Your goal »
Reproduce the passage of the portion-size text below that opens with the words containing "- The chart" and closes with "for your child.", copying it exactly.

Given text »
Portion Size Matters
Trying to eat healthy today can be a challenge. You can eat all the right foods, but if the portion sizes are not appropriate, you may not be eating as healthy as you think you are. Portion sizes (especially for high-calorie/low-nutrient foods) have increased greatly over the last 20 years, more than doubling for some foods. Increases in portion sizes have certainly contributed to the increase in obesity in children and adults that we see today. Providing the right amount and variety of foods your children need to grow to their potential and keep them healthy and thriving, without causing excess weight gain, is the ultimate goal. Children’s nutritional needs change with age and growth, and are typically less than adults, so serving children as much as their parent distorts expectations, promotes excessive intake, and results in undesirable weight gain.
Adjusting portion sizes may help keep your child growing appropriately. Here are some tips and resources to help guide your children’s portion sizes.
- Aim for three meals and one or two snacks each day. Each meal and snack should include two to three different foods from the major groups.
- The U.S. Department of Agriculture’s program, Choose My Plate, suggests filling half of your plate with fruits and vegetables, and small portions of a starch or grain and meat or other protein to fill the other half, in addition to a calcium source (i.e., milk or milk alternative). Aim to provide a colorful variety of fruits and vegetables, as well as different protein sources, to meet nutritional needs. (Protein is found in meat, poultry, fish, eggs, nuts, beans/lentils and dairy foods.)
- The chart below, based on information from the Academy of Nutrition and Dietetics and the American Association of Pediatrics, describes appropriate serving sizes and daily needs of important food groups for your child.
- For those times when you don’t have your measuring cups handy, the child’s hand will work. For protein foods like meat, chicken, and fish, the palm of the child’s hand is usually appropriate. For starchy foods like rice, beans, and corn, the child’s cupped hand gives a reasonable serving. The child’s fist is a good portion size for cereal and fruit. Vegetable portions usually don’t have to be limited, and are a good option for filling up or second servings.
- For more specific guidelines for your child’s nutritional needs, and to track his or her progress, visit the Choose My Plate's Supertracker.
Please note that the recommendations above are appropriate for healthy children. If your child has a diagnosis that requires special dietary considerations, please refer to a registered dietitian for appropriate advice.

Dataset content »
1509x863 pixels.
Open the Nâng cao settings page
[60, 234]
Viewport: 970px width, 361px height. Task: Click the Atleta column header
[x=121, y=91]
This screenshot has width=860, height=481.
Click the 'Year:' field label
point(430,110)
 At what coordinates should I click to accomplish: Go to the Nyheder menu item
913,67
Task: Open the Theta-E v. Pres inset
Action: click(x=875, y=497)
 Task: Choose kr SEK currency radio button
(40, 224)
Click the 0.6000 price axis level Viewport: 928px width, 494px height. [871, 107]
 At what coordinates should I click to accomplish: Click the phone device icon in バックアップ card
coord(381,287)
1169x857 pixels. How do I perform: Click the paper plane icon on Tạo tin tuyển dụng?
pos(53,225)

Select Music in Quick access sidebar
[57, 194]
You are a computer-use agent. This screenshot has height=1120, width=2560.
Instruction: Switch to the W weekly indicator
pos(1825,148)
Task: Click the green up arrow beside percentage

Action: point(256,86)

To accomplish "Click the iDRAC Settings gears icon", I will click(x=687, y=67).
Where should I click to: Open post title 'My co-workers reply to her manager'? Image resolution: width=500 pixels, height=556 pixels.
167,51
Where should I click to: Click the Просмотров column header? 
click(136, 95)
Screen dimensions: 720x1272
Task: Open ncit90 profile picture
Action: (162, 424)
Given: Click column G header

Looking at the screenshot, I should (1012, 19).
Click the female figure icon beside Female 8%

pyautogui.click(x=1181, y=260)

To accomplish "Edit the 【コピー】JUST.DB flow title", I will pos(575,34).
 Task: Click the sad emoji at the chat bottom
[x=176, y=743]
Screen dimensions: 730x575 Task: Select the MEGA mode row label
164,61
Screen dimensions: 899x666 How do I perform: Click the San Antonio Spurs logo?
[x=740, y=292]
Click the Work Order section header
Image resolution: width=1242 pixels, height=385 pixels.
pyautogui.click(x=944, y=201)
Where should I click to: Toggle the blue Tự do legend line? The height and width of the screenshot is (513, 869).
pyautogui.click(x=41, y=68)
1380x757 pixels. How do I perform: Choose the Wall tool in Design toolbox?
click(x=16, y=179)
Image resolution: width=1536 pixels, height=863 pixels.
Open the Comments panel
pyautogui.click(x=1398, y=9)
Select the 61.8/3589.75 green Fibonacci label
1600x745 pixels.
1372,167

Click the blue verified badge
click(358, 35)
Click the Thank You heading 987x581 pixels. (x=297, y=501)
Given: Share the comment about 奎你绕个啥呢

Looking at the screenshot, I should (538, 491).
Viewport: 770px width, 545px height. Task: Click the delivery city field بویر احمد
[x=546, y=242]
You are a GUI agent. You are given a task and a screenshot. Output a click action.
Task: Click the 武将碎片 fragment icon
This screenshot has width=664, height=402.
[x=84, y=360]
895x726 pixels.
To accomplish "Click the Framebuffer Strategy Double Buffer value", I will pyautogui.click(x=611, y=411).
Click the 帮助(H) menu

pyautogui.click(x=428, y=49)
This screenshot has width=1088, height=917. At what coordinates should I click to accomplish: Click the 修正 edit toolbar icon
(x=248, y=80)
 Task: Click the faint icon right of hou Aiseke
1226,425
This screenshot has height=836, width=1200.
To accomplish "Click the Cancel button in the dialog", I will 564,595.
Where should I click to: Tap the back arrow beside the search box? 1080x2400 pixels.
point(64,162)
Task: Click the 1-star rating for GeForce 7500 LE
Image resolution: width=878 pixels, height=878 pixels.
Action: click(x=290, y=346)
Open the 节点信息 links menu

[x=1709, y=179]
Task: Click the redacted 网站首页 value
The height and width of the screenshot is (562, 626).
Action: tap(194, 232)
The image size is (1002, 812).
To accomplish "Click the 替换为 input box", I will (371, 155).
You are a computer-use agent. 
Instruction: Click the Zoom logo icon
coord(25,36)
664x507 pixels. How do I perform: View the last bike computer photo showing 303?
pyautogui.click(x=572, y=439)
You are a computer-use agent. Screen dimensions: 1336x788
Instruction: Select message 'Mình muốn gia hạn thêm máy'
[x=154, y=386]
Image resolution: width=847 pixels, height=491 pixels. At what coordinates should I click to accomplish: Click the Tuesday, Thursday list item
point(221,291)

Finished task »
- The chart below, based on information from the Academy of Nutrition and Dietetics and the American Association of Pediatrics, describes appropriate serving sizes and daily needs of important food groups for your child.